The demonstration was widely criticized, and in January, Gary Marcus, a cognitive scientist at New York University, organized the first of two scientific workshops intended to develop more accurate methods than the Turing test for measuring the capabilities of artificial-intelligence programs.
Researchers in the field are now developing a wide range of gauges to measure intelligence — including the Allen Institute’s standardized-test approach and a task that Marcus proposed, which he called the “Ikea construction challenge.” That test would provide an AI program with a bag of parts and an instruction sheet, and require it to assemble a piece of furniture.
Another approach, the Winograd Schema Challenge, has been made an official competition, sponsored by Nuance Communications, a company that develops speech-recognition technology. The challenge — named after pioneering AI researcher Terry Winograd, a professor of computer science at Stanford University — will be a test of common-sense reasoning.
First proposed in 2011 by Hector Levesque, a University of Toronto computer scientist, the Winograd Schema Challenge would pose questions that require real-world logic to AI programs. A question might be: “The trophy would not fit in the brown suitcase because it was too big. What was too big, A: the trophy or B: the suitcase?” Answering this question would require a program to reason spatially and have specific knowledge about the size of objects.
Within the AI community, discussions about software programs that can reason in a humanlike way are significant because recent progress in the field has been more focused on improving perception, not reasoning.
For example, progress has been made in applications used to recognize objects or human speech. To improve machine recognition and speech recognition, researchers have exploited the ability to compile vast libraries of examples to train programs known as neural networks, which can do sophisticated pattern recognition.

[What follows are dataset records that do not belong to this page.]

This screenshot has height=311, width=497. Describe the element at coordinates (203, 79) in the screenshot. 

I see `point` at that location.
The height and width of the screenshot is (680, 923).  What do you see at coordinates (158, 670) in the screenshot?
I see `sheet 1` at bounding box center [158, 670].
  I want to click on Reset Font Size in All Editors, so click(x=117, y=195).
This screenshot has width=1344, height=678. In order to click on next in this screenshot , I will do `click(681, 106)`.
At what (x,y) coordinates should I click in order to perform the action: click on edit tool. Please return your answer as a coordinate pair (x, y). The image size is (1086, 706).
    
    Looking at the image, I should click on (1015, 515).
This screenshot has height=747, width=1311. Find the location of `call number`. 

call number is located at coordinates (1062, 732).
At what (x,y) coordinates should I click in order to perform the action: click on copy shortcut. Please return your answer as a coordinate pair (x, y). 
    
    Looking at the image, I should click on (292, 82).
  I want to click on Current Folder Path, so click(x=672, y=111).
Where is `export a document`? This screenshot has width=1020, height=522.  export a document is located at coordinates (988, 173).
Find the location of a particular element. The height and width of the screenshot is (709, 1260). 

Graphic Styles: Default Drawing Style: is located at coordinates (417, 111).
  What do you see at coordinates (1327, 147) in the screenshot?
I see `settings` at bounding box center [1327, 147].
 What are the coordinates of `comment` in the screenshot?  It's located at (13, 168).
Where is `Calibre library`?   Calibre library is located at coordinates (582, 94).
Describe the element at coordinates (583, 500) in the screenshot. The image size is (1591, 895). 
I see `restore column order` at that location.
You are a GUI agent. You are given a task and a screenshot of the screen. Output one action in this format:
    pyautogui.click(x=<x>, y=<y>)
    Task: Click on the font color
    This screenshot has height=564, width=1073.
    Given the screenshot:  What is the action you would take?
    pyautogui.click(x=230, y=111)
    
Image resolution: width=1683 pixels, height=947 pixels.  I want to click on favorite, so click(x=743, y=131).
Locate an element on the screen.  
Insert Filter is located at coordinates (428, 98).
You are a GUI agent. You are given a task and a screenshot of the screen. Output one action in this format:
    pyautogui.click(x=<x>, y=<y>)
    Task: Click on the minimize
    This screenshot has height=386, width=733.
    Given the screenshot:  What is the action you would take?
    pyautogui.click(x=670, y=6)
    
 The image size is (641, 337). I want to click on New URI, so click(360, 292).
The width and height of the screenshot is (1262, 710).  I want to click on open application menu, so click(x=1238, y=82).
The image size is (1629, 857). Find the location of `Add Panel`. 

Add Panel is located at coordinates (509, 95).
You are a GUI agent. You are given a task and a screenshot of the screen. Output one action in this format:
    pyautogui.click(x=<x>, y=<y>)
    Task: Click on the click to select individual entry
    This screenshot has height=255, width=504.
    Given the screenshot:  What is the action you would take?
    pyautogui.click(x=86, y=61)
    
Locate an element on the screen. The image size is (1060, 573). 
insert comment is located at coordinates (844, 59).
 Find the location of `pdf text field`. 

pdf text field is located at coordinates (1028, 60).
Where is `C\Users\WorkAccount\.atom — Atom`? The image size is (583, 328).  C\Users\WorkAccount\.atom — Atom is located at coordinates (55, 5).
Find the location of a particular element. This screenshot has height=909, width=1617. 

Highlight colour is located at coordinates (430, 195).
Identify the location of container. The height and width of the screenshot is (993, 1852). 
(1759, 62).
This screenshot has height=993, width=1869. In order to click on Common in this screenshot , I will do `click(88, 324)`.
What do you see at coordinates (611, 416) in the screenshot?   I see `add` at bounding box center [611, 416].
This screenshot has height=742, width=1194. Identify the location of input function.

The Allen Institute researchers said these techniques fell short in developing technologies to match human skills such as abstract and common-sense reasoning.
The Allen Institute’s program, which is known as GeoSolver, or GeoS, was described at the Conference on Empirical Methods on Natural Language Processing in Lisbon over the weekend. It operates by separately generating a series of logical equations, which serve as components of possible answers, from the text and the diagram in the question. It then weighs the accuracy of the equations and tries to discern whether its interpretation of the diagram and text is strong enough to select one of the multiple-choice answers.
The Allen Institute approach has more in common with an earlier generation of artificial intelligence research that relied on logic and reasoning.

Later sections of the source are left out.